When K-pop first emerged in the 90s, its beginnings were more humble.

“The first generation was not global. It was mostly Korean-Americans who knew about first-generation K-pop idols,” says Kim.

(Credit: Nancy Kim)

She describes her first exposure to K-pop as an adolescent.

“For me, to be honest, K-pop started with ‘Seo Taiji and the Boys,’ but I think a lot of people think it’s ‘hot.’ When I was in middle school. I used to talk about HOT with my non-Korean friends a lot, and they would look at me like crazy.”

She has seen that change over the years.

(Credit: Nancy Kim)

“Now, if I talk about BTS or BlackPink, everyone knows about it.

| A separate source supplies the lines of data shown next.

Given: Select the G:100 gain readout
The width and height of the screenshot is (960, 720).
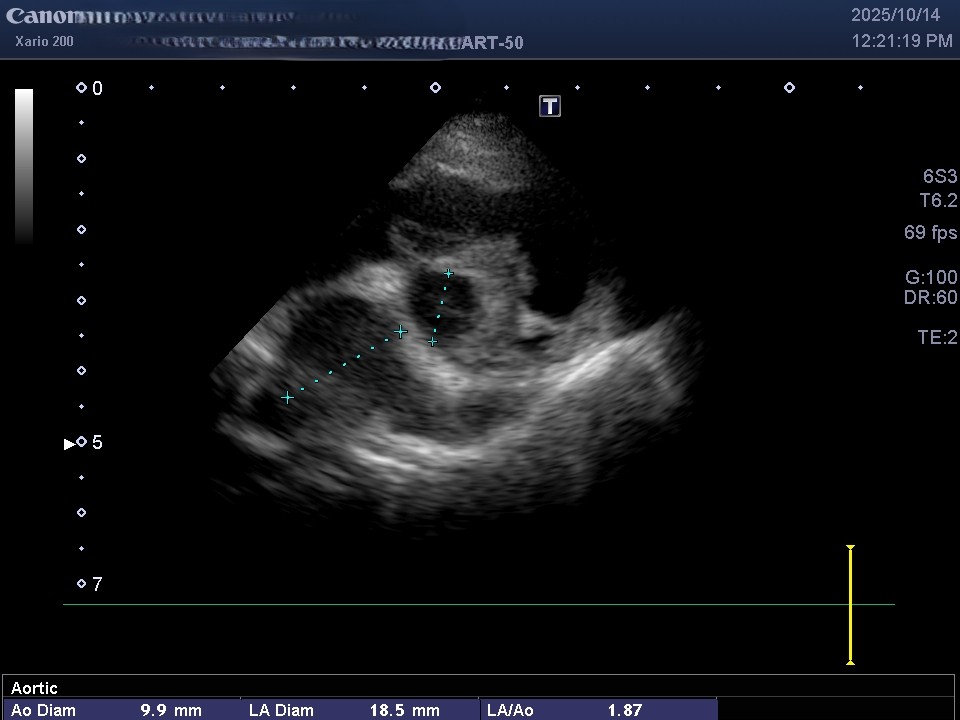Looking at the screenshot, I should (930, 278).
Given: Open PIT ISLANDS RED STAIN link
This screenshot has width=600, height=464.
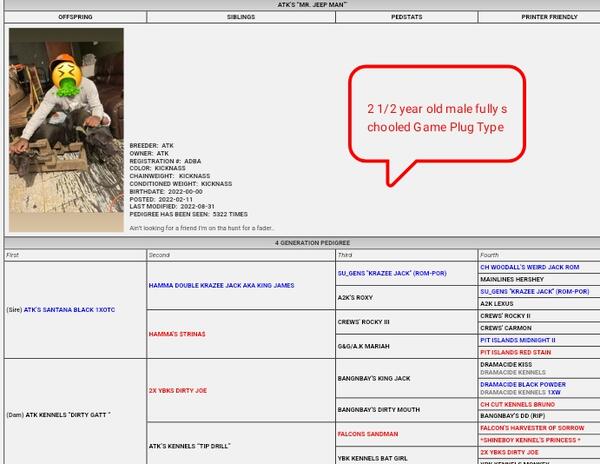Looking at the screenshot, I should coord(516,352).
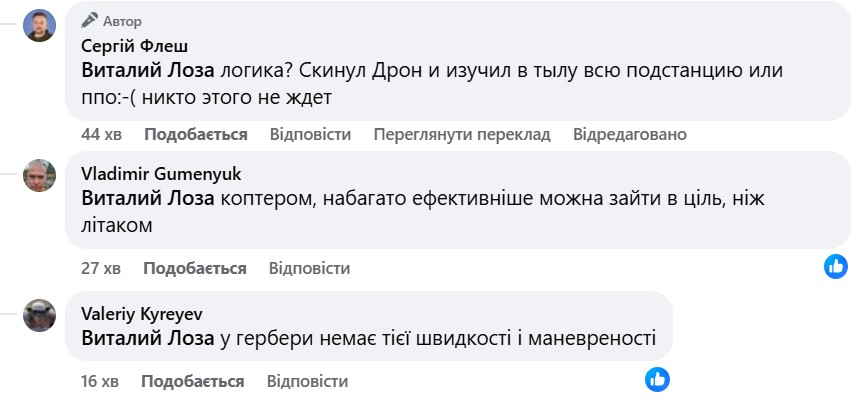
Task: Click the 44 хв timestamp
Action: coord(101,134)
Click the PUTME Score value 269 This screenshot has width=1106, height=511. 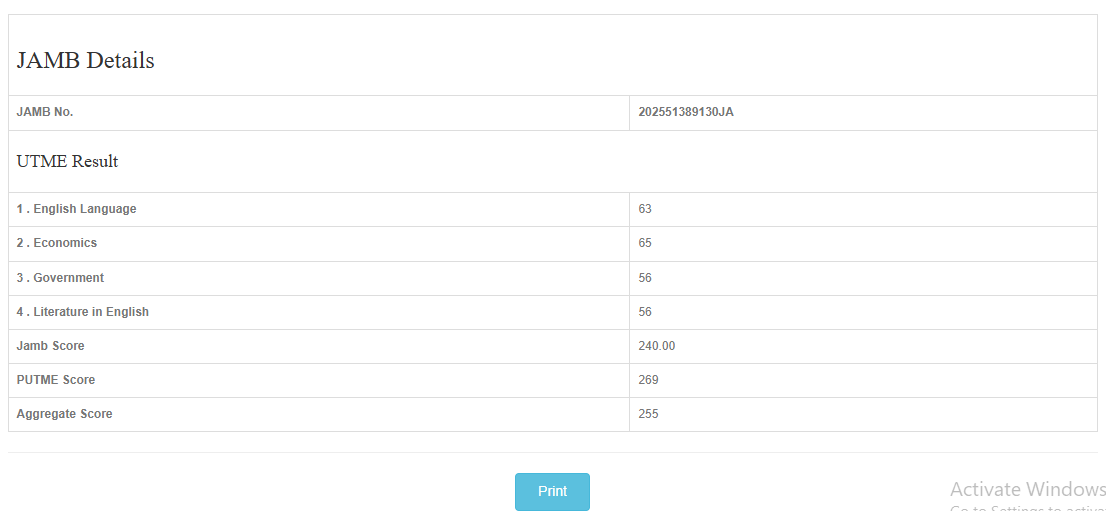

And I’m not a weirdo.”

Now in its 3rd and 4th generation, K-POP is synonymous with cool.

“Actually, I think this story has less to do with South Korea suddenly starting to make cool stuff, and more to do with the fact that Americans and the world are ready to consume it. says Lim.

“Everyone seems shocked to see so much talent, but I’m like, ‘Oh no, we had talent.’ That’s what you’re seeing right now. Only,” says Kim.

So how does South Korea pump out K-pop idols in an almost factory-like fashion?

“There are reality shows like ‘Superstar K’ where young trainees compete to form a band and make their debut,” Lim explains. “But oddly enough, because it’s designed, it provides more entry points for fans to connect with people during the debut stage. I think it’s about not just watching the band, but being the viewer who may be watching the trainees try again and again.”

Finally, Kim said: “But the world is tough. Not everyone wants to be a K-pop idol. You can’t do that.”